What's usually covered
- Physical recovery check - healing from birth, whether vaginal or caesarean, and any stitches or scar tissue
- A general check of blood pressure, weight, and any ongoing symptoms
- A conversation (sometimes brief) about mood and emotional wellbeing
- Contraception options, if and when that becomes relevant to you
- An opportunity to raise anything that's been bothering you physically since birth
Why it's easy to underuse this appointment
Six weeks in, most parents are running on interrupted sleep and have gotten very good at giving the socially expected answer to how are you. 'Fine' is a fast, low-friction response, and appointments often move quickly, which makes it tempting to default to it rather than actually pause and answer honestly.
The check is only as useful as what you bring to it. A GP or obstetrician can only respond to what's raised in the room.

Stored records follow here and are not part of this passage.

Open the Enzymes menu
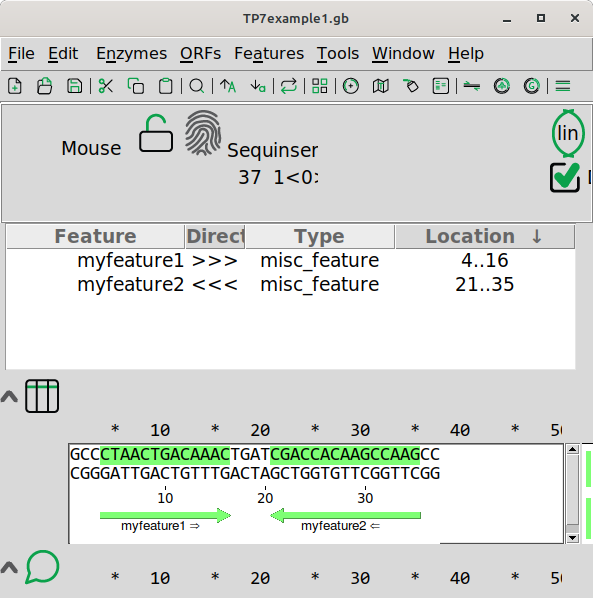pos(131,53)
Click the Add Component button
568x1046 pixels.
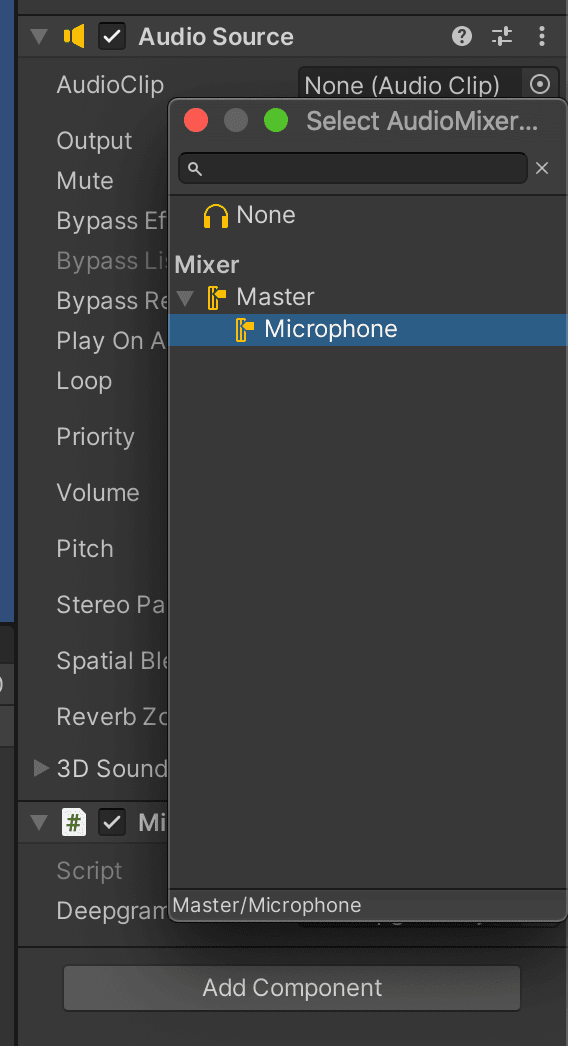click(x=292, y=987)
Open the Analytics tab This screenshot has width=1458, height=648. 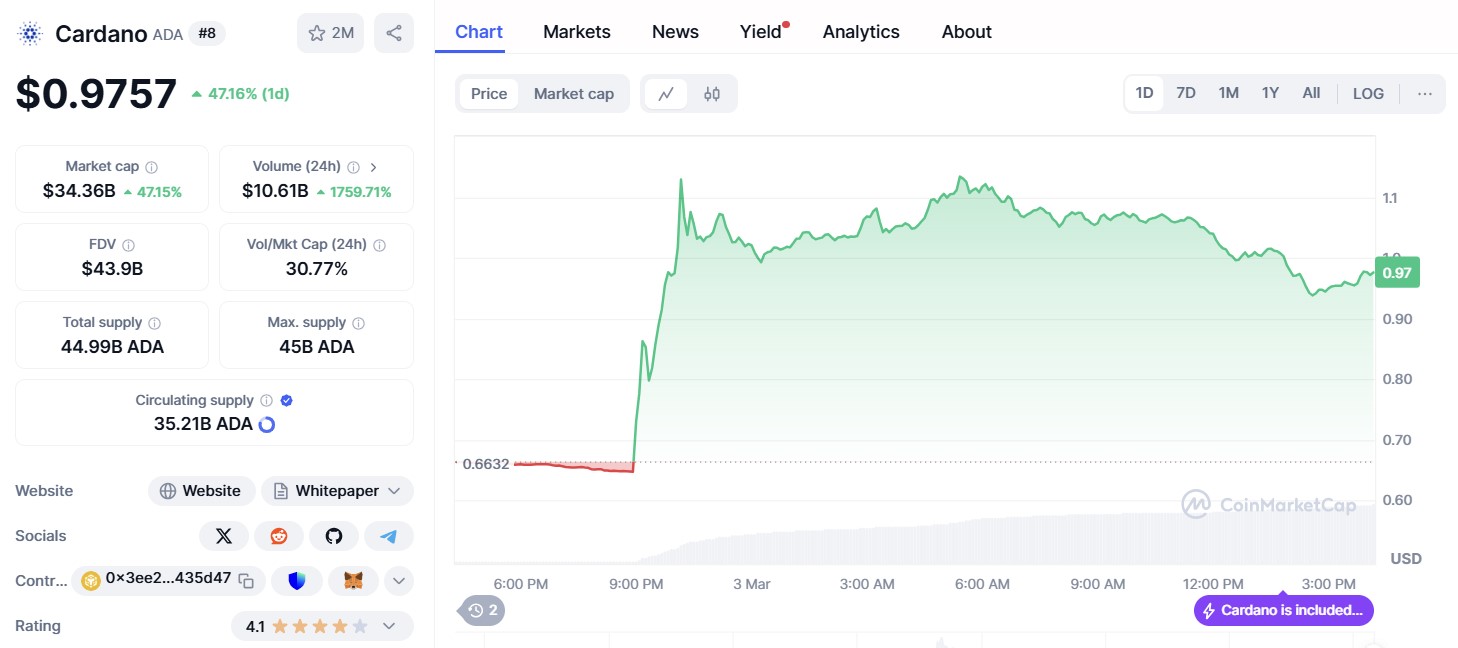pyautogui.click(x=861, y=31)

Worth actually asking about
- Any ongoing pain, numbness, or issues around a scar (perineal or caesarean) - these can take longer than six weeks to fully settle and are worth tracking
- Pelvic floor concerns - leaking, heaviness, or pain, which are common and treatable, not something to just live with
- Your mood, honestly - not just whether you cried recently, but whether you feel like yourself, whether anxiety feels manageable, whether you're finding any moments of enjoyment
- When it's reasonable to return to exercise, and what to ease back into first
- Anything about feeding, sleep-deprivation, or your own body that's been nagging at you since the birth
A note on honesty in the room
If you write down your real answer before you walk in - not the polite one - you're far more likely to say it out loud when asked. It sounds simple, but it works, because the moment itself can be disorienting with a baby in the room and a list of the baby's own needs to get through first.
Before you go
This appointment exists because your recovery matters as its own thing, not just as a means to caring for the baby. Use the ten minutes for you - ask the question you've been putting off, describe the thing you've been minimising, and let someone whose job it is to help, actually help.
If it doesn't feel like enough time, or the answer you get doesn't sit right, you're allowed to book a follow-up. This isn't a one-shot opportunity.